Some scholars came to see Father Divine’s organization as one of the precursors of the civil rights movement. Yet Father Divine often confounded journalists and critics with his claims to be God on earth and his encouraging of followers to “channel” his spirit for worldly success. Where outsiders saw audaciousness and megalomania, however, they missed the New Thought currents to which he belonged. Since the 1880s, Warren Felt Evans and Emma Curtis Hopkins had been telling of a “God-Self,” or a divine power within. Robert Collier wrote: “Mind is God. And the subconscious in us is our part of Divinity.” Father Divine saw positive thinking and, by extension, his own deific claims as a means of awakening followers to their holy inner-selves.

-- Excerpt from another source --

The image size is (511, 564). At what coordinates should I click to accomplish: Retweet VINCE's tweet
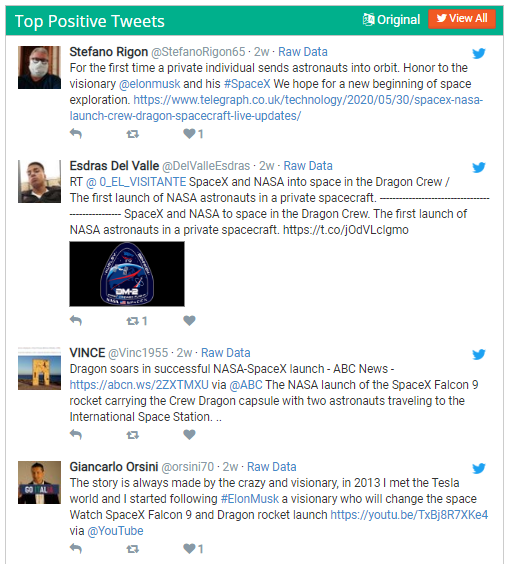pos(133,435)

His methods could provide a startling uplift in an atmosphere of racial oppression. Scholar of religion Ronald Moran White noted that Father Divine’s practices “undeniably” resulted in “a certain restructuring of his followers’ attitudes toward themselves and the world.”

Law of Attraction

Even as New Thought’s most eloquent pioneers laid their hopes in a marriage of social reform and positive thinking, the link between mind-power and political protest showed signs of strain as the twentieth century progressed.

Concurrent with the rise of the prosperity gospel, an alluring new phrase began circulating in New Thought circles:
Law of Attraction
. The phrase grew familiar to millions of people who otherwise had little direct knowledge of the mind-power movement. In future generations, Law of Attraction got repeated throughout
The Secret
, ultimately becoming a better-known term than New Thought.

The theory behind the Law of Attraction is that the mind is constantly
attracting circumstances to itself, and that through proper control of one’s thoughts, this ever-operative principle of attraction could be used to attain one’s desires—usually in the form of money, goods, or career advancement. As this concept caught on in the growing economy of the early twentieth century, many New Thought leaders began to place ever-greater emphasis on wealth building and individual advancement, while social concerns faded to a whisper. By the 1930s, the movement edged closer to what Charles Fillmore had once bemoaned: a spiritual school that viewed God largely as “a force of attraction.”

It wasn’t exactly that New Thought shed its liberal qualities. Sociologists Louis Schneider and Sanford M. Dornbusch made a broad survey of the inspirational and success books of the first half of the twentieth century and noted: “Racism and group-superiority themes are absent from the literature.” Indeed, New Thought organizations, much like Unitarian-Universalist congregations, represented a popular alternative for seekers who rejected, or felt pushed from, mainline faiths. Artists, actors, gay and lesbian seekers, and a wide range of freethinkers were all heavily represented in the New Thought culture, and remain so.

But the movement began to emphasize a more self-involved vision. Increasingly, New Thought framed the problems of life—especially financial problems—in the same manner as it once had framed health: Every thing depends on a person’s intimate arrangements with the Divine Power within. The only reality that matters is that which the individual creates for himself.